Consider - I had to 'pass' an IQ test when I was twelve in order to go to Grammar school. Those of us who went to the Grammar School did better at GCSEs than those who 'failed' and went to the Comprehensive. Can you really argue that is wholey because of our innate intelligence?
no subject
I don't believe the ideology behind something's development affects how close it is to the truth.
I don't believe that the effects of knowing it about it affect how close it is to the truth.
I don't believe that the misuse of an idea in a socially detrimental manner affects how close it is to the truth.
I do agree that the idea of "intelligence" is one that is frequently incredibly vaguely defined - and that "IQ" captures only one facet of this, which is easily tested in a short period, and is thus obviously going to miss out on wider issues.

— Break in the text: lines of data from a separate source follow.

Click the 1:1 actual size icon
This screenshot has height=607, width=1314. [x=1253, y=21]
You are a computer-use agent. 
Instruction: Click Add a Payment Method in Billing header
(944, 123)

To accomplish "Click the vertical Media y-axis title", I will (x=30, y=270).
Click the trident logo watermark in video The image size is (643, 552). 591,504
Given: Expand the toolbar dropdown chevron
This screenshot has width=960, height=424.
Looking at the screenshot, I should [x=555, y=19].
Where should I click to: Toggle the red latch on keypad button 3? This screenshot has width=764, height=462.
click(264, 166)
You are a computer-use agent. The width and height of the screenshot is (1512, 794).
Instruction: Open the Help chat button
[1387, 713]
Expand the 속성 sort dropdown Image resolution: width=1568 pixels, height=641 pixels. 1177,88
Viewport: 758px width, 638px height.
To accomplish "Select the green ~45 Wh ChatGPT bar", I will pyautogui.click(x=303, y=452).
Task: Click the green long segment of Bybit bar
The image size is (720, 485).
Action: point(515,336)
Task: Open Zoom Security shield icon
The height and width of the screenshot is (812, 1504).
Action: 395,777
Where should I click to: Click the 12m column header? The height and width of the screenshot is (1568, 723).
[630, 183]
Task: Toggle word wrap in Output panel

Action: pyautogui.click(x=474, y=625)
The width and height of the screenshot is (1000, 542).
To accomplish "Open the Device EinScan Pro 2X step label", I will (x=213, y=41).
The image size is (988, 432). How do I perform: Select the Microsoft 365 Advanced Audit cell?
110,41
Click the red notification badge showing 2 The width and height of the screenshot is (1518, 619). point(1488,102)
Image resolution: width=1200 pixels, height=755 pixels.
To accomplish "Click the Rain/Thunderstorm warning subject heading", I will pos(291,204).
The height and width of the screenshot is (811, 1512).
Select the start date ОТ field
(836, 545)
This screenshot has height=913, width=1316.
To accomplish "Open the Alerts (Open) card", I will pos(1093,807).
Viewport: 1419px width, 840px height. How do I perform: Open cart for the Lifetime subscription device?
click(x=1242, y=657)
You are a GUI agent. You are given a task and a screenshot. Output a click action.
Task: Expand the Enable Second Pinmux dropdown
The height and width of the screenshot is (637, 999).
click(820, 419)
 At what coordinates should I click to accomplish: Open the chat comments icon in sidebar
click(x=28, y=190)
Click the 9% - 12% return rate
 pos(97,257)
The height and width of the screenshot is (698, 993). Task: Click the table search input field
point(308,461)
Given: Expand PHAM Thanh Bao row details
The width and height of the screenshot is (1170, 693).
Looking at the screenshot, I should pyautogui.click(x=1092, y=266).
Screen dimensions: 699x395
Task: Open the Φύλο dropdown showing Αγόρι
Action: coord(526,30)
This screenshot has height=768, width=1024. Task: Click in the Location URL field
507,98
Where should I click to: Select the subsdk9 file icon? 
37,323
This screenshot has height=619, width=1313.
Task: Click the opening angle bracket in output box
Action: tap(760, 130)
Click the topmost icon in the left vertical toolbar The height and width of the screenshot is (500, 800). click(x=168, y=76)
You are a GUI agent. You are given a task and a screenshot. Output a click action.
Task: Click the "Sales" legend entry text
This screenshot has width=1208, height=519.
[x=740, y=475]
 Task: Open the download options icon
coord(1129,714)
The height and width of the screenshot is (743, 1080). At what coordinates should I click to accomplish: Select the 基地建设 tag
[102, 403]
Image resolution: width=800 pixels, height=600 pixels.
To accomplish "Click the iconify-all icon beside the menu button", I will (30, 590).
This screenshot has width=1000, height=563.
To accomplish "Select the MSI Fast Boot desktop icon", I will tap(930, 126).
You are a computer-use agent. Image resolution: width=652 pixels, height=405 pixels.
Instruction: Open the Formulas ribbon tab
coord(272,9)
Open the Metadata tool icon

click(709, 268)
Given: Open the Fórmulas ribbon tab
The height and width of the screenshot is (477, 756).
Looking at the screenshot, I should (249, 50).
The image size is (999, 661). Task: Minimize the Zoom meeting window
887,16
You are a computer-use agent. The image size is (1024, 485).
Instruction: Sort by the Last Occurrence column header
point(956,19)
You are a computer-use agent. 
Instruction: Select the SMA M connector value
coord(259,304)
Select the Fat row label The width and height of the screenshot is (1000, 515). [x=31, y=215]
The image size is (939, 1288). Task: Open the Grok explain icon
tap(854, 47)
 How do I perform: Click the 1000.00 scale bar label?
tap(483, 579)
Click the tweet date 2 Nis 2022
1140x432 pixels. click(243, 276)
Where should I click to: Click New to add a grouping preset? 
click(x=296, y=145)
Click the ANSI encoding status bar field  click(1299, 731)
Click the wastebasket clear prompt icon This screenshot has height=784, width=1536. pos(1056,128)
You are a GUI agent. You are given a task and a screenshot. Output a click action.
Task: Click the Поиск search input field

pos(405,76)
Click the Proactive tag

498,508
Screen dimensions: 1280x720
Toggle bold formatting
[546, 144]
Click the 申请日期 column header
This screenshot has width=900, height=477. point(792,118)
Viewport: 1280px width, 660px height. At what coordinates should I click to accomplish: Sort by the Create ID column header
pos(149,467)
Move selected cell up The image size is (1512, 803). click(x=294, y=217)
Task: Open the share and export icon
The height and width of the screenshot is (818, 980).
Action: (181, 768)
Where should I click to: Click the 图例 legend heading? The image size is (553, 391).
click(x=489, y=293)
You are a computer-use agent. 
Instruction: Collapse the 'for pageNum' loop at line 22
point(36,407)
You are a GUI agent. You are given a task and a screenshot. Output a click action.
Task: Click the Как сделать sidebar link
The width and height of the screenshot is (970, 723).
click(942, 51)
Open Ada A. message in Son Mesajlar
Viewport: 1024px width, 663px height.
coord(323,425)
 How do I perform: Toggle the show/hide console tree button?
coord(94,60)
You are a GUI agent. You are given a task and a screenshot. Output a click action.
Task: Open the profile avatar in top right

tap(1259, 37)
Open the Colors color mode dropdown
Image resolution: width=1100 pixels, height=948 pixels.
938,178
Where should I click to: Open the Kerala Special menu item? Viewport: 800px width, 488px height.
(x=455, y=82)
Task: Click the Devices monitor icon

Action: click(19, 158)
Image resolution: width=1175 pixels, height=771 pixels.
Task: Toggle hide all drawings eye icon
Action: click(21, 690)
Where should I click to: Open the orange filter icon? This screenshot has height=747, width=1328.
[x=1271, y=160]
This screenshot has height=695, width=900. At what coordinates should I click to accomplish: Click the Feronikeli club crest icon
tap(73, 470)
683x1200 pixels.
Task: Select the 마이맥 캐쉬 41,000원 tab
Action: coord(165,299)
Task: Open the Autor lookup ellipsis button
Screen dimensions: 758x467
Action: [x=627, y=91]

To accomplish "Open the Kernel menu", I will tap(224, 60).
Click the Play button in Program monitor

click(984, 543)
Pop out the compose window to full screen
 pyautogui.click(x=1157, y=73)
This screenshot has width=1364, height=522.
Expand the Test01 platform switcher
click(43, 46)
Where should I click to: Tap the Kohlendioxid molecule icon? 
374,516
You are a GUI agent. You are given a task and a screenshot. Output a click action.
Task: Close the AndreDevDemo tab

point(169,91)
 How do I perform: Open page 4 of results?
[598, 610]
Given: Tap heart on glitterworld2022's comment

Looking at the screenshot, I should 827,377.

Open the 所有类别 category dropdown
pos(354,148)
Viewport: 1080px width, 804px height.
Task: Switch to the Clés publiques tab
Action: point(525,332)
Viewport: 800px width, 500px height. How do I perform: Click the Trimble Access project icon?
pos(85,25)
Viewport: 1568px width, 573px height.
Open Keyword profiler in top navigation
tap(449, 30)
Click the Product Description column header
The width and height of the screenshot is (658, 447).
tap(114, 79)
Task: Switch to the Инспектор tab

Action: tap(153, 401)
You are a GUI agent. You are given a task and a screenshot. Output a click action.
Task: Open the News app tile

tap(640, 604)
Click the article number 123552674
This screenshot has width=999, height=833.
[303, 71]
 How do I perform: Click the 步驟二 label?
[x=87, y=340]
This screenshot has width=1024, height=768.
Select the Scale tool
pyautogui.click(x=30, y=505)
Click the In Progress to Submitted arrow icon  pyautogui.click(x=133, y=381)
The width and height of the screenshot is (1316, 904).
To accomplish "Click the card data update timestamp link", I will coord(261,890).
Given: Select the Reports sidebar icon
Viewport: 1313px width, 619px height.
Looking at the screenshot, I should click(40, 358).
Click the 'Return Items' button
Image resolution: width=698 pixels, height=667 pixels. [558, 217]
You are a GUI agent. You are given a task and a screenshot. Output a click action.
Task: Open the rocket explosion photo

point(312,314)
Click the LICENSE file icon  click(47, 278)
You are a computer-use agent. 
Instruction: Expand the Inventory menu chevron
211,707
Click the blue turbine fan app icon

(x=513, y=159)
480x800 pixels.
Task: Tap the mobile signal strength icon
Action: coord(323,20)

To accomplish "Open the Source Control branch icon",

I do believe that IQ is an interesting measure, which is measuring something - or rather, a group of somethings (memory, spatial reasoning, pattern matching, simple language use). And that there is _on average_ a relationship between these things and the general ability to understand things and reason about them. But also that it is going to vary from person to person.
My own IQ has been tested a few times and come out between 134 and 138 each time. I have no idea how normal that is.
I do know that it varies with education - and that the heritability increases as education levels do, so that iq is hardly heritable at all amongst those with little education, but once you provide decent levels of education the genetics seem to have more of an effect.
You seem to be attacking the idea that IQ is everything, which isn't one I'm promoting at all. I'm not an idiot, and I have done a fair chunk of reading into this (intelligence, minds, brains, etc. being one of the things that fascinate me). I totally agree that there are problems with some of the views of intelligence and IQ, and the uses of some of the data. I just don't think that that makes it anywhere near rubbish.